• EXERCISE DIRECTIONS:
With the pictures left aside, write out the entries that follow exactly.

• AVAILABLE DATA:

****

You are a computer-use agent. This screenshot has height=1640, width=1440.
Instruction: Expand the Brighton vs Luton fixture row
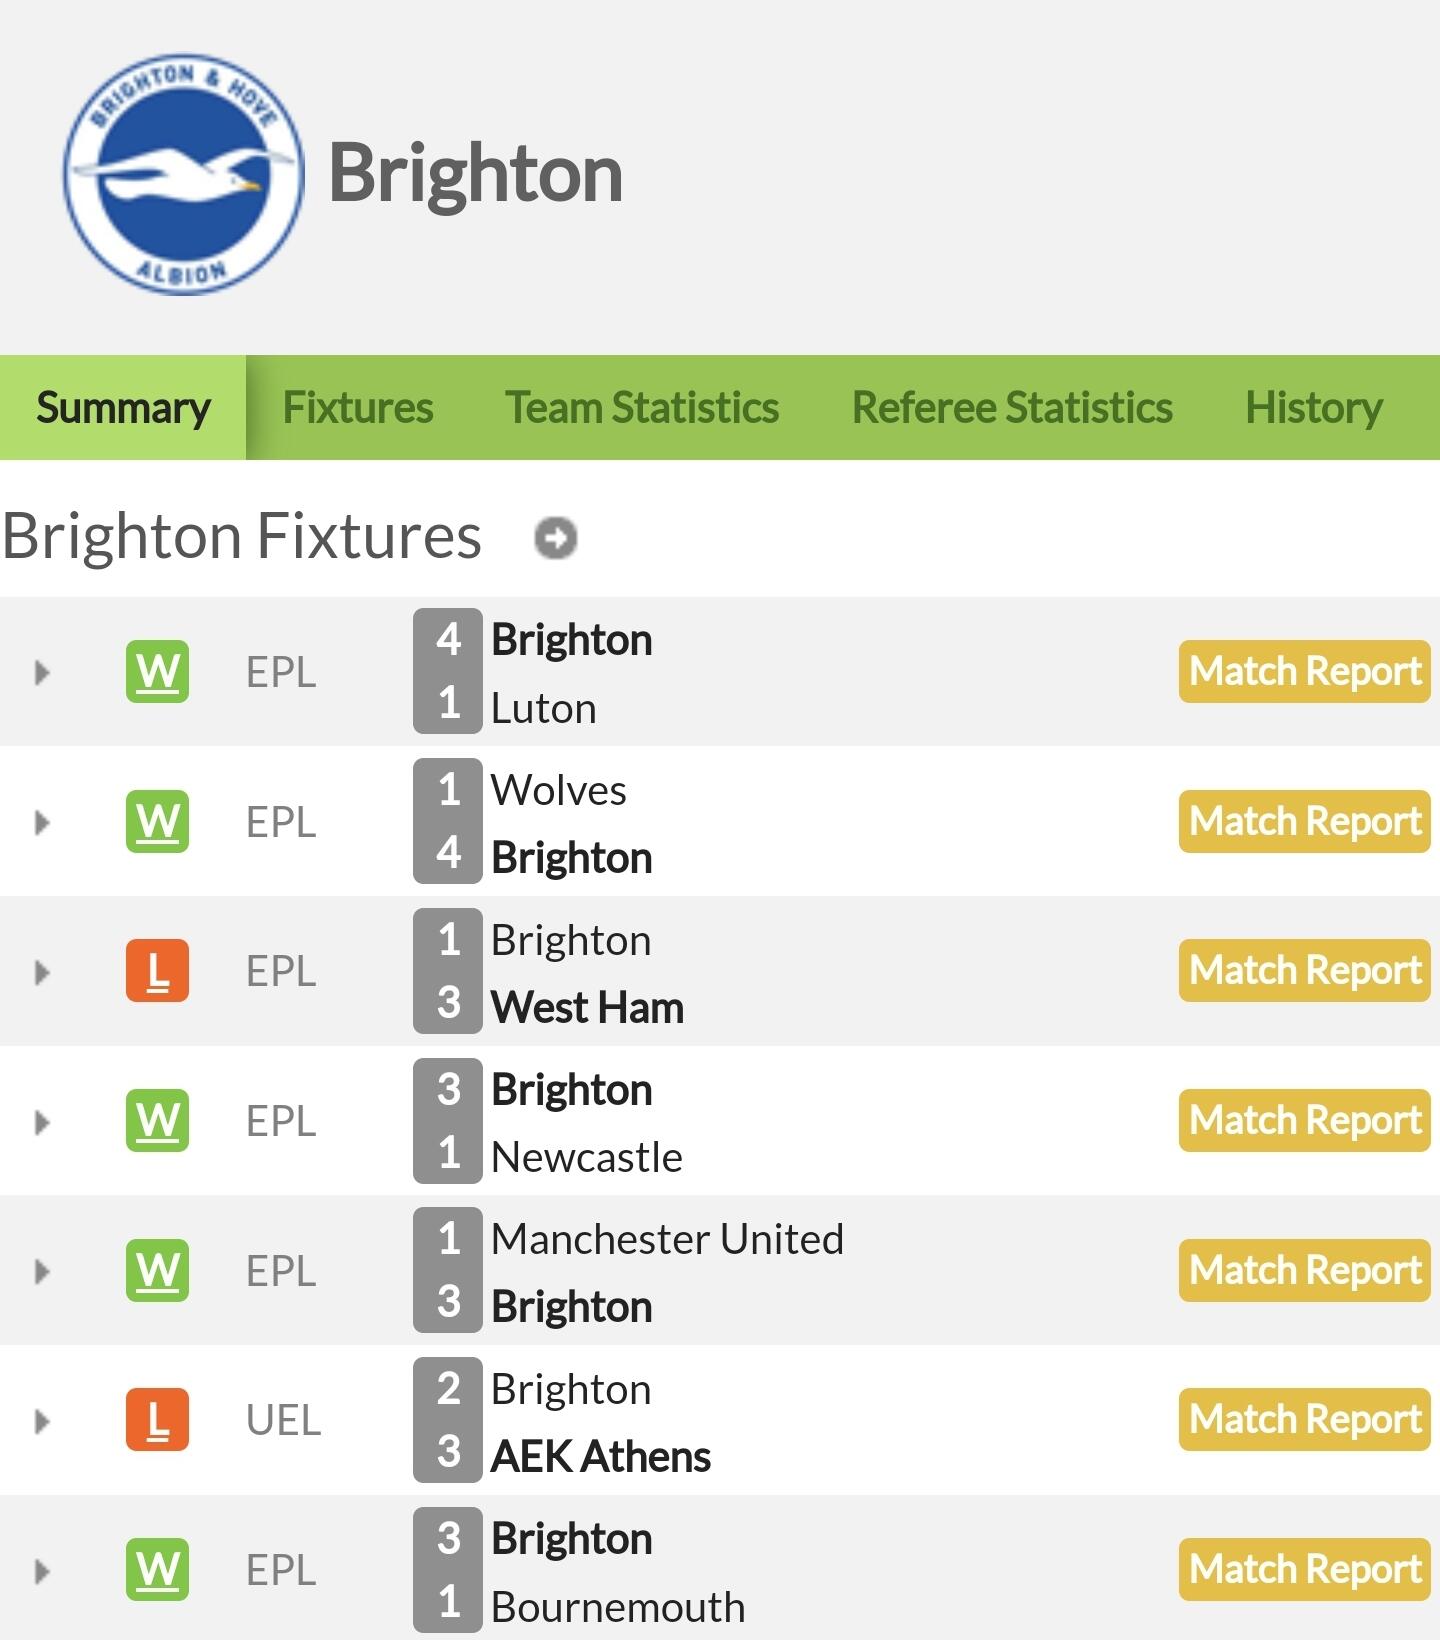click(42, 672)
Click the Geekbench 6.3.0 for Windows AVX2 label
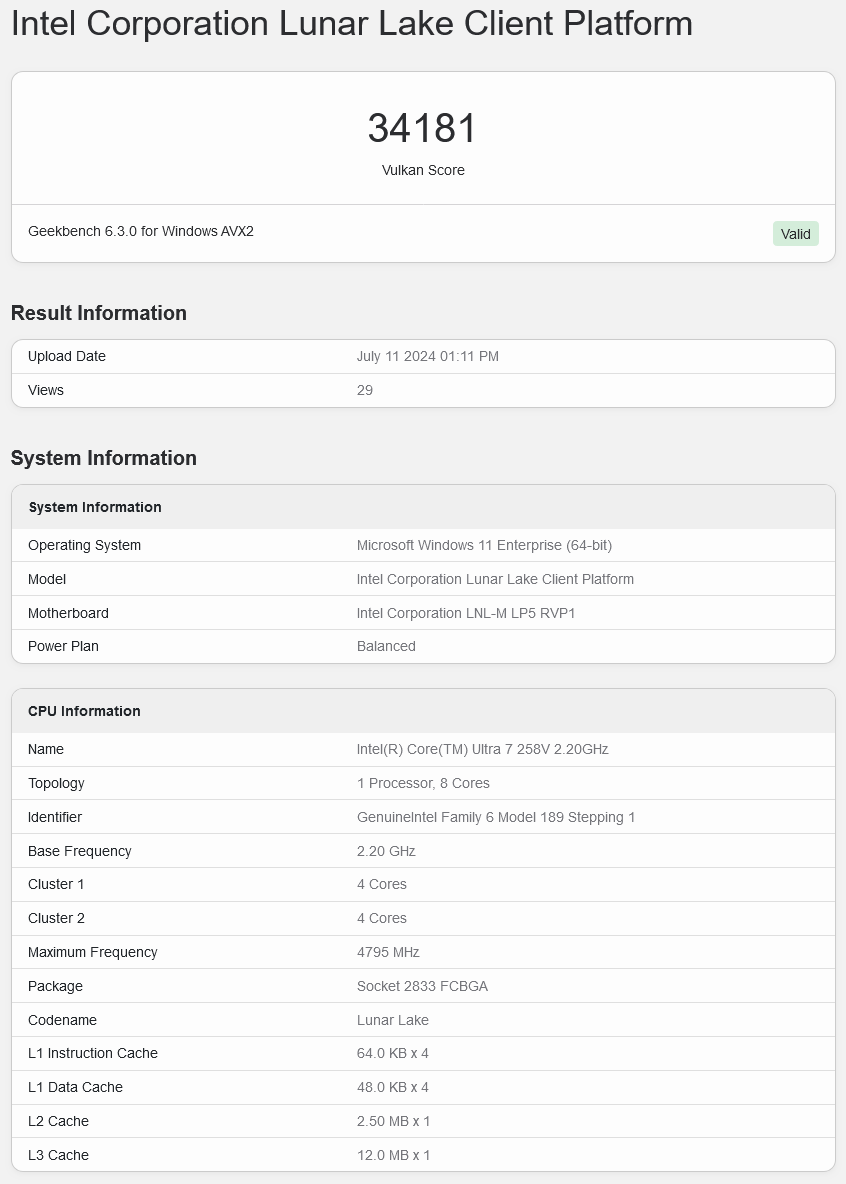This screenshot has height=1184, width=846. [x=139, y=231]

****

• ANSWER BOX:
You are a computer-use agent. This screenshot has height=1640, width=1440.
Instruction: Expand the Brighton vs Luton fixture row
click(42, 672)
Click the Geekbench 6.3.0 for Windows AVX2 label
This screenshot has height=1184, width=846. [x=139, y=231]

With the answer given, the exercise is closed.